Scale the records between the lines holding "You are a GUI" and "pyautogui.click(x=120, y=424)", inclusive. Reproduce those lines in full, requests included, multiplying only the click coordinates in the answers by 0.25 and rounding to whole numbers with halves going up.
-----
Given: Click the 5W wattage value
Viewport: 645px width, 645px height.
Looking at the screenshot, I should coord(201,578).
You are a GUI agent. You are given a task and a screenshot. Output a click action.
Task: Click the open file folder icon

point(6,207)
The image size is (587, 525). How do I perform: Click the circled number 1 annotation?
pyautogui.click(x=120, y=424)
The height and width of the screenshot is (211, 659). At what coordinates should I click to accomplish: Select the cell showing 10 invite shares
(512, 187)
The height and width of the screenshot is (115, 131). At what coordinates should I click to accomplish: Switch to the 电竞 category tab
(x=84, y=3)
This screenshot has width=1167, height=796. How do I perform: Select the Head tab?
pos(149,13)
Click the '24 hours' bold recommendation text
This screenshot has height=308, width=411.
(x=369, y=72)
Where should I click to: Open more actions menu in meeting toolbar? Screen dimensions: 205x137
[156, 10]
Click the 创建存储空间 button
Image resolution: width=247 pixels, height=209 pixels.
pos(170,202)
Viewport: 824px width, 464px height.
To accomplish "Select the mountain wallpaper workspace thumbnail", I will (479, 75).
-----
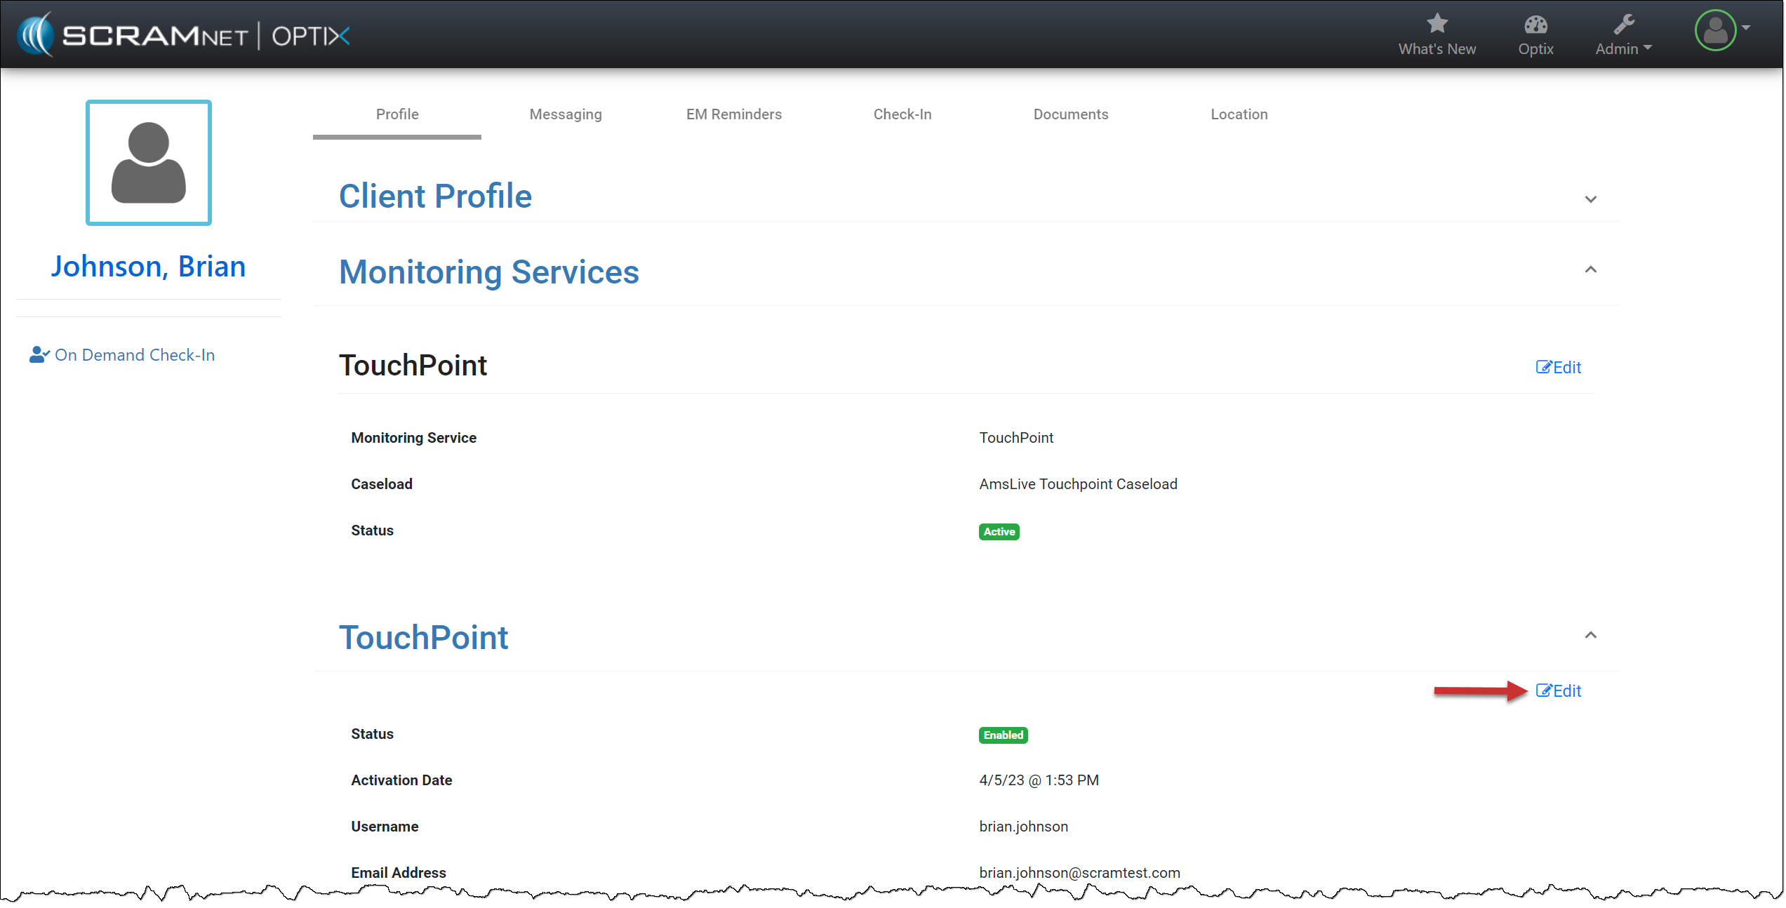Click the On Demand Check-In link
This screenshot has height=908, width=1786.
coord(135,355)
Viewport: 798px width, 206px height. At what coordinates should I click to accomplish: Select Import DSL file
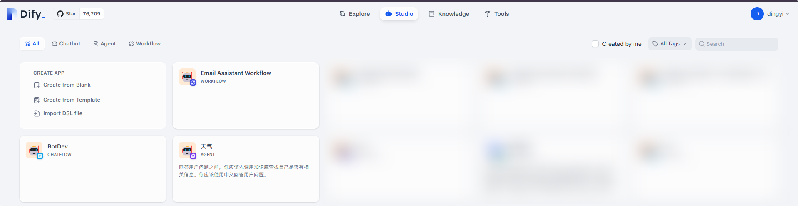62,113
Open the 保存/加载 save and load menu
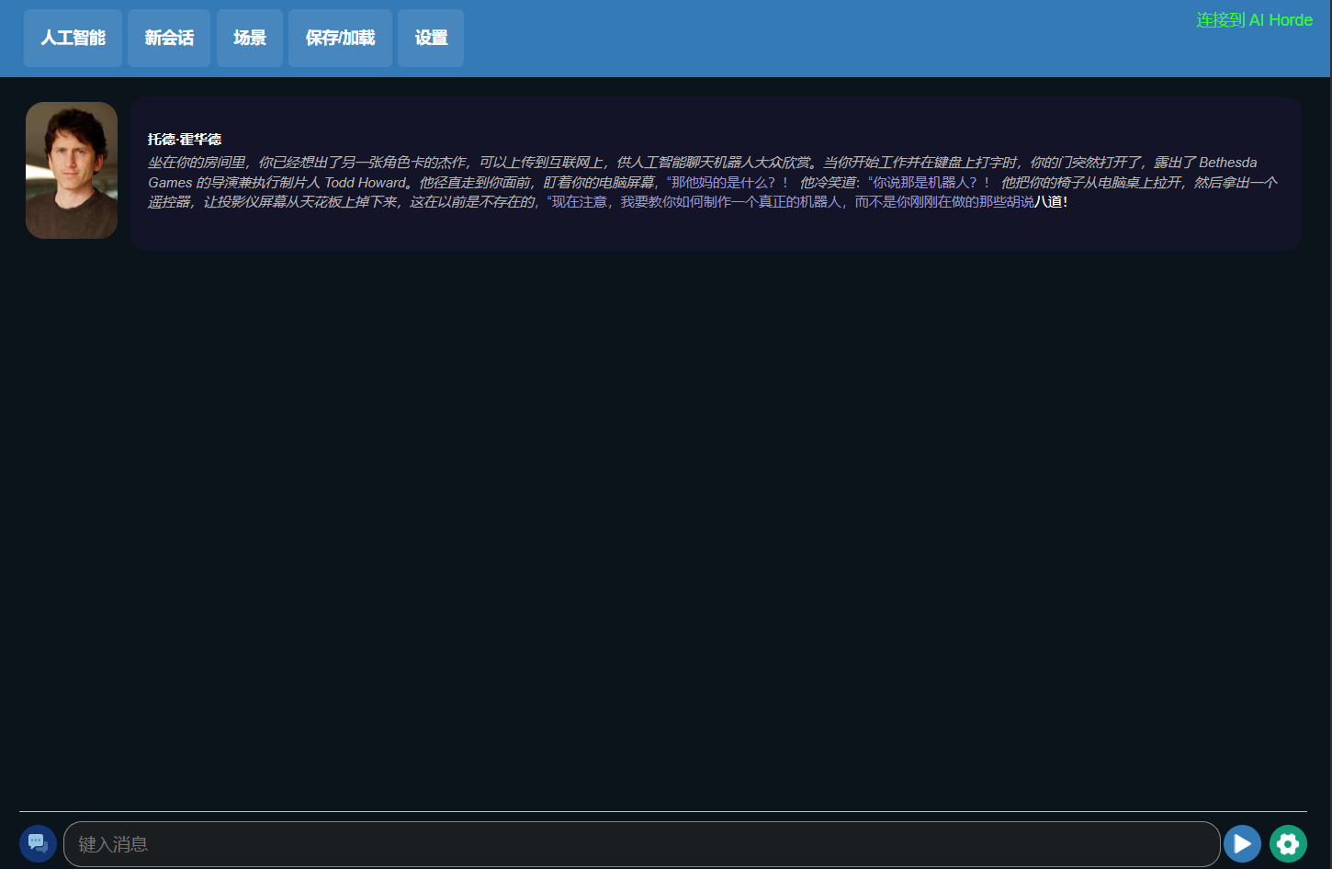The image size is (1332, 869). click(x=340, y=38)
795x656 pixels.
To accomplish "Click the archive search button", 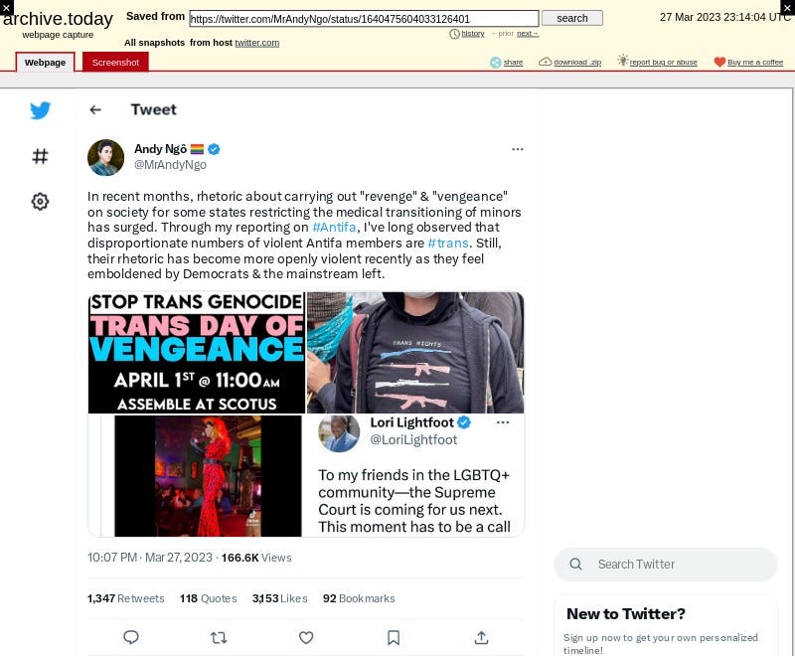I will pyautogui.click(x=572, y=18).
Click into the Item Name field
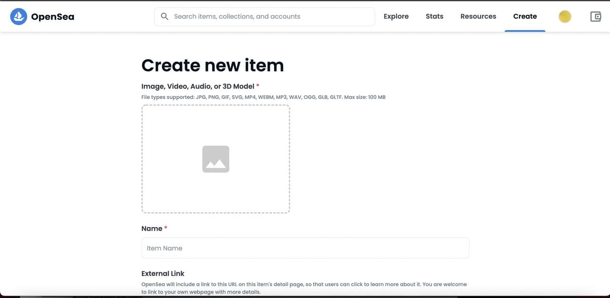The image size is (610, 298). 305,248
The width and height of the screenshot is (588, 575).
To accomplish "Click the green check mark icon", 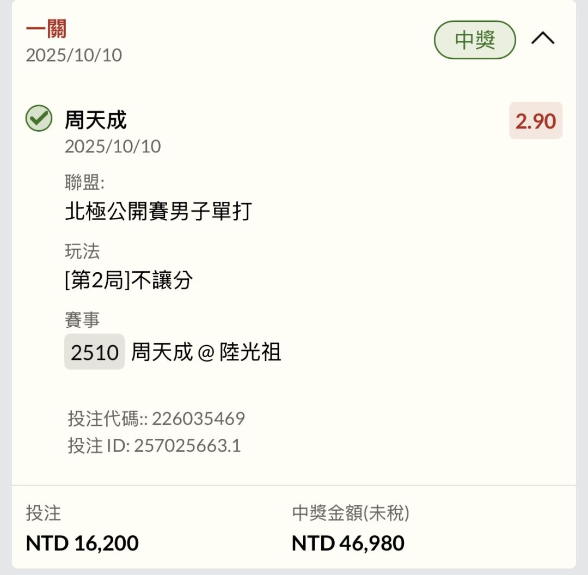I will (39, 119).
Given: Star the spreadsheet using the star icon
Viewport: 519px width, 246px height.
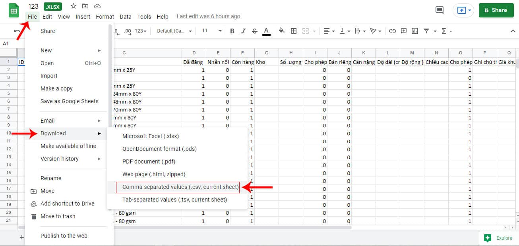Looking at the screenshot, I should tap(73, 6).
-----
Result of this exercise:
You are a GUI agent. You are given a task and a screenshot. Output a click action.
Task: Click the open file folder icon

point(2,52)
The image size is (587, 525). How do I perform: Click the circled number 1 annotation?
pyautogui.click(x=30, y=106)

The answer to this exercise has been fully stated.